• _Work to be completed_
One figure is wanted here: how many lines in the entries hold the word "click".

Dataset entries

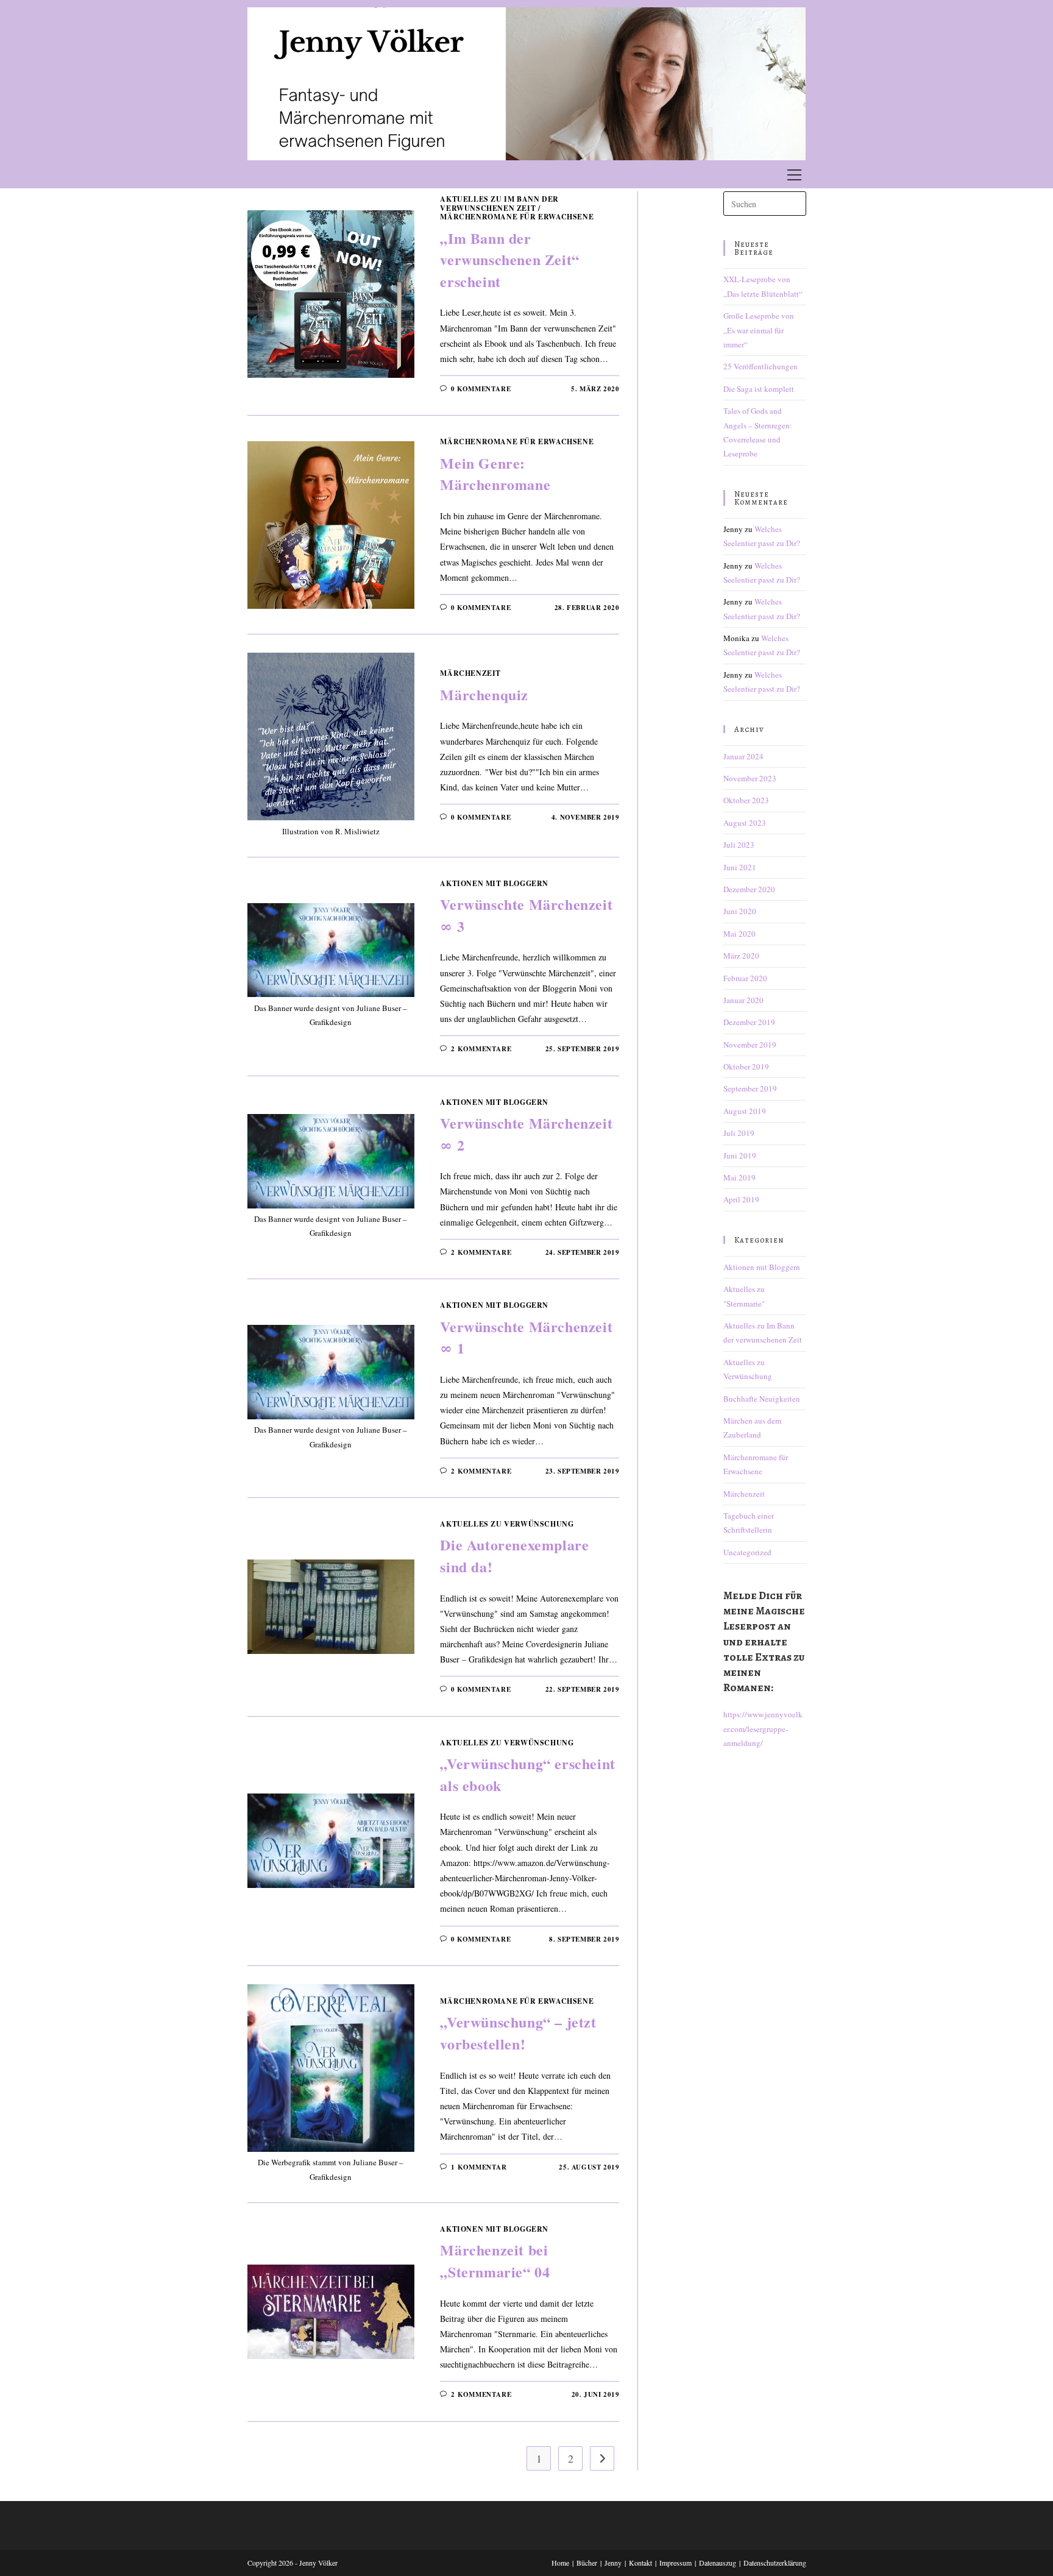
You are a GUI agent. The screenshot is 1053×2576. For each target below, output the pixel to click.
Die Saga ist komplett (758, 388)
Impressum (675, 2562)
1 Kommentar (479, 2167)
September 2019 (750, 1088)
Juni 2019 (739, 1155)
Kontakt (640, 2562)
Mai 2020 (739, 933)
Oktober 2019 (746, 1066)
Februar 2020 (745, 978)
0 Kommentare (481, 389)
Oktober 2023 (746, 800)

==

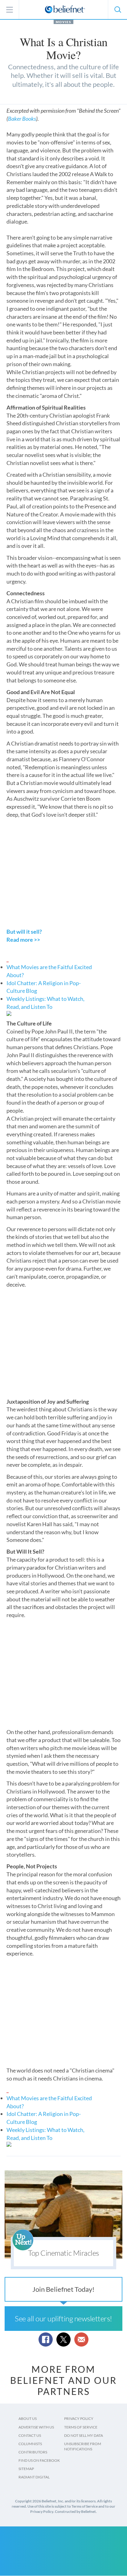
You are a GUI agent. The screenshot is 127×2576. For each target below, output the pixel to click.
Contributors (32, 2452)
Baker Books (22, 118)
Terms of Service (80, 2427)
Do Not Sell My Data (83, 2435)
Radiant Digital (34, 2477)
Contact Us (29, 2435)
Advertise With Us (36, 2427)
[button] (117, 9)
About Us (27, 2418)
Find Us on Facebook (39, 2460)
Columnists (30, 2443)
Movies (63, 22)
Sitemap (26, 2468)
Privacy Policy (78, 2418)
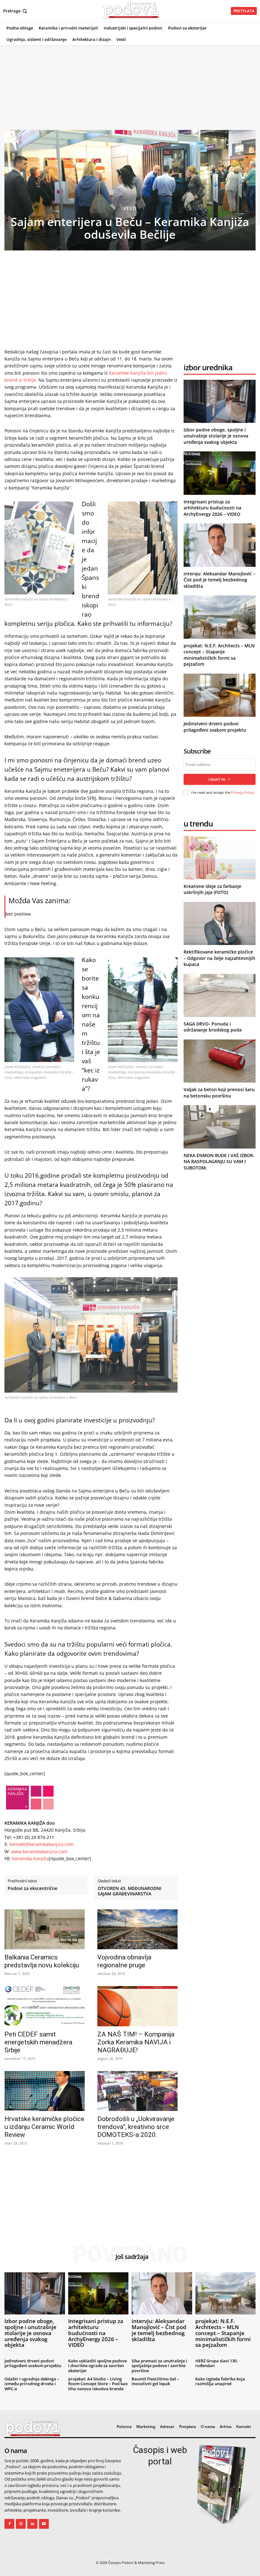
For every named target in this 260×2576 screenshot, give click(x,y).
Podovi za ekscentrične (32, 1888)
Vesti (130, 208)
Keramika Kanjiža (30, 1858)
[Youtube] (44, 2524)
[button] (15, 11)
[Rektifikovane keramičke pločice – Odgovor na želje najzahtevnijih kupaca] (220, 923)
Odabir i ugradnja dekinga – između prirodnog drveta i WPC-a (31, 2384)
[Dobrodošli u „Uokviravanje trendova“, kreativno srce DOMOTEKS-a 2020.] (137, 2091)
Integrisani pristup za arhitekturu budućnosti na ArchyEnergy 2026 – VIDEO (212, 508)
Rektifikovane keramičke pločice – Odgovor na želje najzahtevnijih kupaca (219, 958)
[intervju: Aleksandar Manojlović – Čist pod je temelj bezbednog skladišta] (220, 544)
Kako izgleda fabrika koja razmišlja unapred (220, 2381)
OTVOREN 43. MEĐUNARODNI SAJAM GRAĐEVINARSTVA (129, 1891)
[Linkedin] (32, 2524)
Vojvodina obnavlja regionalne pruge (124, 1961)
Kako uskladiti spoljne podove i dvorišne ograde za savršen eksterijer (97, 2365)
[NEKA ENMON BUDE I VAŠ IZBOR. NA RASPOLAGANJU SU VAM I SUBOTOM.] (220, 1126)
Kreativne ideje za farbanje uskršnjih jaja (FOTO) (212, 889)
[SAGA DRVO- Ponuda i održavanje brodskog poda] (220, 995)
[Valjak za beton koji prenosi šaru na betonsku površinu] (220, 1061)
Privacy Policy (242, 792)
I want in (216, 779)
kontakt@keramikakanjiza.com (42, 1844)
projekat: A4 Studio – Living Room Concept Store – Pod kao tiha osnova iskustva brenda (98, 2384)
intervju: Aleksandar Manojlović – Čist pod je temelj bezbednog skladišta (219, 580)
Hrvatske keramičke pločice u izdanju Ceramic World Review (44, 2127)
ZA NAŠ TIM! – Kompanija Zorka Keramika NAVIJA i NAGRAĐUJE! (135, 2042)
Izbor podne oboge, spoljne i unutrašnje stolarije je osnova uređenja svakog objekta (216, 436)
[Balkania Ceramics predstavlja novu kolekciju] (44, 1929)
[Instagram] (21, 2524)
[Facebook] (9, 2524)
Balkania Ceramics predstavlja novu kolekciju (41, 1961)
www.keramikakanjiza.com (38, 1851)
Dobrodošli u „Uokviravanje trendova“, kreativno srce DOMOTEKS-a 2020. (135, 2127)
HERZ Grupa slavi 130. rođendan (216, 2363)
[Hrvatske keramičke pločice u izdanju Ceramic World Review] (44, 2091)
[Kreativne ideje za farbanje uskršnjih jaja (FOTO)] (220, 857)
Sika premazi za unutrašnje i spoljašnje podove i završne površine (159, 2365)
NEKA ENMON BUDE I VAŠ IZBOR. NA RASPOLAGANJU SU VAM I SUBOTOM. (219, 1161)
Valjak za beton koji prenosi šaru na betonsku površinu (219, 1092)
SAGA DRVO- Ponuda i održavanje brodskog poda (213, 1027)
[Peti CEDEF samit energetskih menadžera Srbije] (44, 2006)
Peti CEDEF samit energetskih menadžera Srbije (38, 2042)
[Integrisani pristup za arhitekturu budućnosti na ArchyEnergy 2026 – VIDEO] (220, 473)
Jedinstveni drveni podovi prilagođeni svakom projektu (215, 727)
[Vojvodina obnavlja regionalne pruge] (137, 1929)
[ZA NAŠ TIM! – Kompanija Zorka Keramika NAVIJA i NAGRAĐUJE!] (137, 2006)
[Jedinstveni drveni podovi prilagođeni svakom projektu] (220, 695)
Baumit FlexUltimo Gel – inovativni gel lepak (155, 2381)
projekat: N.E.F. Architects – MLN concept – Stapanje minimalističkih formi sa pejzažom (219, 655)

• _Task answer_
3